Written task A :: Copy the passage of the forum thread on scotch recommendations starting at "Just looked through" and ending at "(Jan 13, 2014)".

Text section ::
START
# What scotch would you recommend for the uninitiated?



## Cardinal (Jun 14, 2013)

Just looked through the thread on single malts, and since I don't want to hijack it - what would you recommend for someone new to scotch?

I've had inexpensive Dewars before and it tastes like applejuice to me - not in a bad way, but in a way that made me want to stick to bourbon. Then I had some Glenfidditch...12 I think...with a friend and it tasted really good. I'm not new to liquor, and I like bourbon and I like gin, so I'm not afraid :twitch: 

I'd like to keep it reasonably priced to start, definitely $100 or less and even sub-$75 if I can. Any suggestions?


----------



## AuTechCoM (Jan 13, 2014)

Mcallan 12 all the way.


----------



## scrouds (Mar 29, 2014)

I will give you the same advice I give people starting in cigars. Go to a B&M and try some out. I'd bet theres some good bars/lounges that have a selection of fine scotch(es?) near you. Sure you'll pay top dollar but its better then being stuck with bottles you don't want to drink.

Also look for tasting events. Theres a place near me that does classes and tasting events called total wine, looks like they have some shops in dfw, so give your local one a call and see if they have one. They may even set one up for you if you can get some other people to come. Its also my liquor store of choice, so they must be doing something right.
END
Records to process ::
START
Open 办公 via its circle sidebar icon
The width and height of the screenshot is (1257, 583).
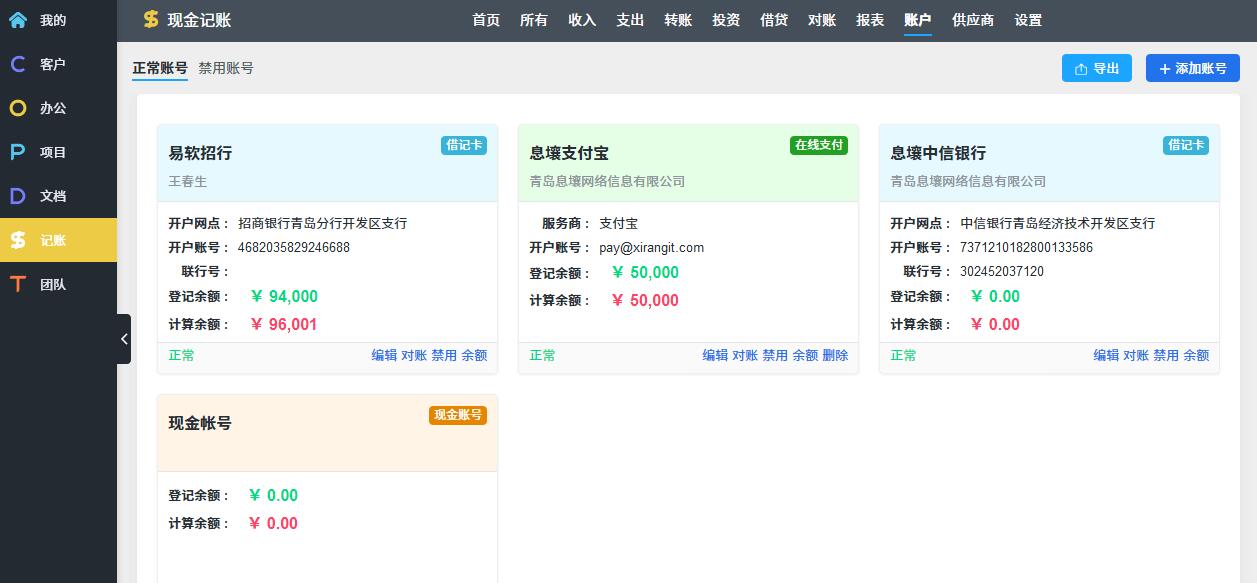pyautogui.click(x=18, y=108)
END
START
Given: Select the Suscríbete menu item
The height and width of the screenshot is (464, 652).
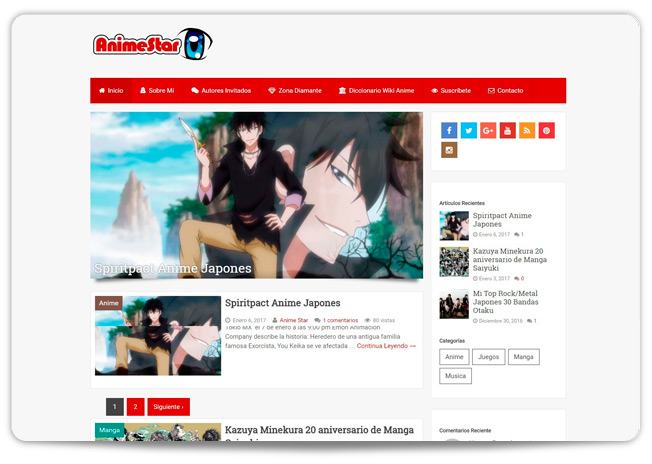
END
START
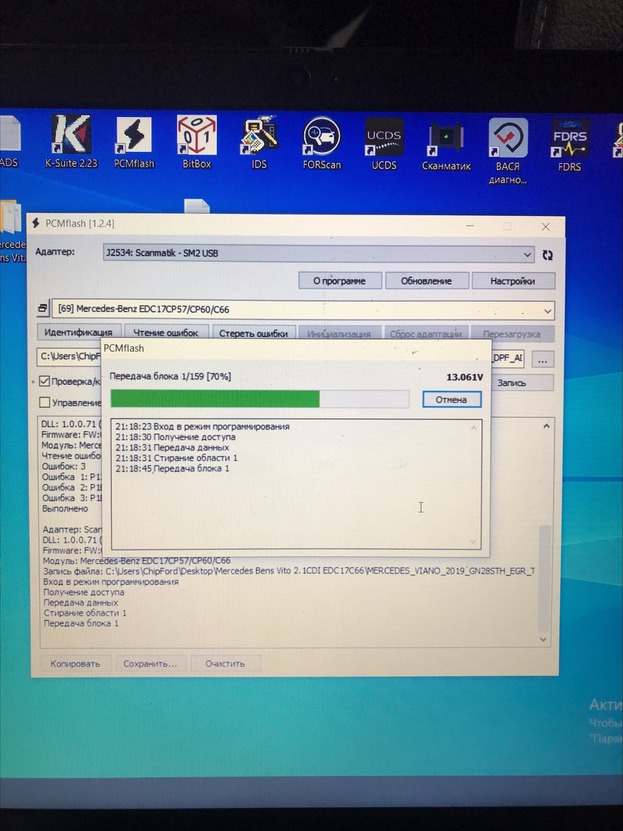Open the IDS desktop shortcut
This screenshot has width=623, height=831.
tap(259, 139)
END
Written task B :: In the records, reproduce the lines starting at the line containing "Open the IDS desktop shortcut" and ending at the line containing "tap(259, 139)", replacing "shortcut" with "icon" and leaving all else unchanged. Omit the pictures from your answer.

Task result A ::
Just looked through the thread on single malts, and since I don't want to hijack it - what would you recommend for someone new to scotch?

I've had inexpensive Dewars before and it tastes like applejuice to me - not in a bad way, but in a way that made me want to stick to bourbon. Then I had some Glenfidditch...12 I think...with a friend and it tasted really good. I'm not new to liquor, and I like bourbon and I like gin, so I'm not afraid :twitch: 

I'd like to keep it reasonably priced to start, definitely $100 or less and even sub-$75 if I can. Any suggestions?


----------



## AuTechCoM (Jan 13, 2014)

Task result B ::
Open the IDS desktop icon
This screenshot has width=623, height=831.
tap(259, 139)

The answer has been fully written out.